Les bandes annonces étant réalisées souvent très en amont, elles font appel le plus souvent à des comédiens de doublage qui ensuite seront remplacés, lors de l'enregistrement du film, par des stars, pour rendre la promotion plus attractive. Une décision jamais agréable à entendre, mais qui "fait partie du jeu", selon Benoît Du Pac. Mario étant une grosse licence, "on a eu très peur de ça à la base", complète Jérémie Covillault.

La première bande-annonce, dévoilée le 6 octobre 2022, rencontre un succès mondial. Les fans réalisent de nombreux montages compilant les différentes voix de Mario dans les différents pays. La version française, par Pierre Tessier, sort aussitôt du lot, avant d'être saluée comme la meilleure interprétation possible du personnage imaginé par Shigeru Miyamoto.

"On était sur le cul", se souvient Benoît Du Pac. "C'est allé tellement vite", complète Pierre Tessier. "Personne ne s'attendait à ça. On a eu l'impression de lancer un truc dans l'espace. C'était énorme." "Aux Etats-Unis, tout le monde trouvait la VF de Pierre Tessier meilleure que celle de Chris Pratt", renchérit Jérémie Covillault. "Il y a eu une grosse remise en question. C'est historique!"

"Peur d'un nouveau bad buzz"

L'emballement autour de la VF est tel, avec des articles dans la presse internationale, que le choix de conserver les comédiens de doublage s'impose auprès d'Universal, Illumination et Nintendo. "Les fans de la VF se sont empressés d'aller sur le net et de créer le buzz en disant qu'ils n'iraient jamais voir le film s'ils faisaient appel à du star-talent", s'amuse Benoît Du Pac.

"Je pense que ça a mis une certaine pression", poursuit-il. "Ils s'étaient déjà pris un scud des fans avec Sonic. Ils ont eu peur d'un nouveau bad buzz. [Universal, Illumination et Nintendo] ont été un peu embringués malgré eux et un peu dépassés par le buzz. On a été tellement, tellement heureux d'aller au bout."

"C'est Valérie Siclay qui a réussi à convaincre Nintendo et Universal de prendre des professionnels du doublage", révèle Jérémie Covillault. "Elle a vraiment insisté et on nous a fait confiance." "On a été pris de court par cet engouement", reconnaît Valérie Siclay. "Dès la deuxième bande-annonce [en janvier], on a été très attentifs à essayer de garder les mêmes personnes."

Audrey Sourdive, voix régulière d'Anya Taylor-Joy (Peach en VO), qui n'avait pas participé à la première bande-annonce, est arrivée sur le projet à cette période, sans rien savoir du succès mondial de la VF ou "de la pression des fans". "Comme ils sont partis sur le fait de ne pas prendre de 'star-talent' après le succès de cette bande-annonce, j'ai pu faire un essai pour le film."
________
CONSIGNE>
Traduisez en anglais cette phrase du texte sur le doublage français de Mario : « La première bande-annonce, dévoilée le 6 octobre 2022, rencontre un succès mondial. »
________
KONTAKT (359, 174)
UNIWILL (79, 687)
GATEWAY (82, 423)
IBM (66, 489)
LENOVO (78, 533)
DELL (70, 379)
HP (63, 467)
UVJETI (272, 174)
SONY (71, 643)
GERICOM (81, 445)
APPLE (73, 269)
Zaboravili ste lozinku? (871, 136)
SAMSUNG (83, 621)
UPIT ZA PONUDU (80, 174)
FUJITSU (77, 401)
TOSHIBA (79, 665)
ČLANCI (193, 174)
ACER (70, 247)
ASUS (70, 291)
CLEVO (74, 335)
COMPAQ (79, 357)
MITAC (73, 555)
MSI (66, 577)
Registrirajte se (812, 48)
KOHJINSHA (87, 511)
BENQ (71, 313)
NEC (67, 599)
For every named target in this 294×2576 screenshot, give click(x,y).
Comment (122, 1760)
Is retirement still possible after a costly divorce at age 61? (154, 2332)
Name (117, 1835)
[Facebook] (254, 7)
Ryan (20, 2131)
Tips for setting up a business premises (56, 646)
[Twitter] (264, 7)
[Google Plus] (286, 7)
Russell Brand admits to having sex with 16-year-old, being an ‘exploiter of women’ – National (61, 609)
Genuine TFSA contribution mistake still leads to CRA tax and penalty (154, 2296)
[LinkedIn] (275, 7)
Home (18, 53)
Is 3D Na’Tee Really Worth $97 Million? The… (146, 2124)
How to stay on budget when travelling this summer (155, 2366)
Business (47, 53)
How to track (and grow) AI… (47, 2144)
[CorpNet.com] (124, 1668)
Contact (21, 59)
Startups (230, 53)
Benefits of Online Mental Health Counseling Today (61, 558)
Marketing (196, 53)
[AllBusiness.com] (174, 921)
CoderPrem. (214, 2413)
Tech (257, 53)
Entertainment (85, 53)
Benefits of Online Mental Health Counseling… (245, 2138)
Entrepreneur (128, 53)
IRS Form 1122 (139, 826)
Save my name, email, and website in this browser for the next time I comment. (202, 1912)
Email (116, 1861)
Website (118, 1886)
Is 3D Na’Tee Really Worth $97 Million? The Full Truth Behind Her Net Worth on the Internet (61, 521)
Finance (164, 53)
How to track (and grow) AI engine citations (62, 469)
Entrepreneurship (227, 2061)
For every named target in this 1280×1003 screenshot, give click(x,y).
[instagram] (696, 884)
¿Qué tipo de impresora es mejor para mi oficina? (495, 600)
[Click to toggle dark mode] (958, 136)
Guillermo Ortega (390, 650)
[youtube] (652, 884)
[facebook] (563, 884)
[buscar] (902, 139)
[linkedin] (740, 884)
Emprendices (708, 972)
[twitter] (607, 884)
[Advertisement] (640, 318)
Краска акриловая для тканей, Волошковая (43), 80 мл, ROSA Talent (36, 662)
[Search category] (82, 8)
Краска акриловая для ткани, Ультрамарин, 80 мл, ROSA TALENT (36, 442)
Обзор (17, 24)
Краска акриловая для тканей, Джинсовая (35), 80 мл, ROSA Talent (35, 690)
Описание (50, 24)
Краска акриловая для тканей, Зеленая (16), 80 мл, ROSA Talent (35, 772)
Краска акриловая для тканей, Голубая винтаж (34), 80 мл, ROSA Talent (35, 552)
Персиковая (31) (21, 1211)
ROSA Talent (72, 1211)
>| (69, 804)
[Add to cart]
________
RÉPONSE>
The first trailer, unveiled on October 6, 2022, was a worldwide success.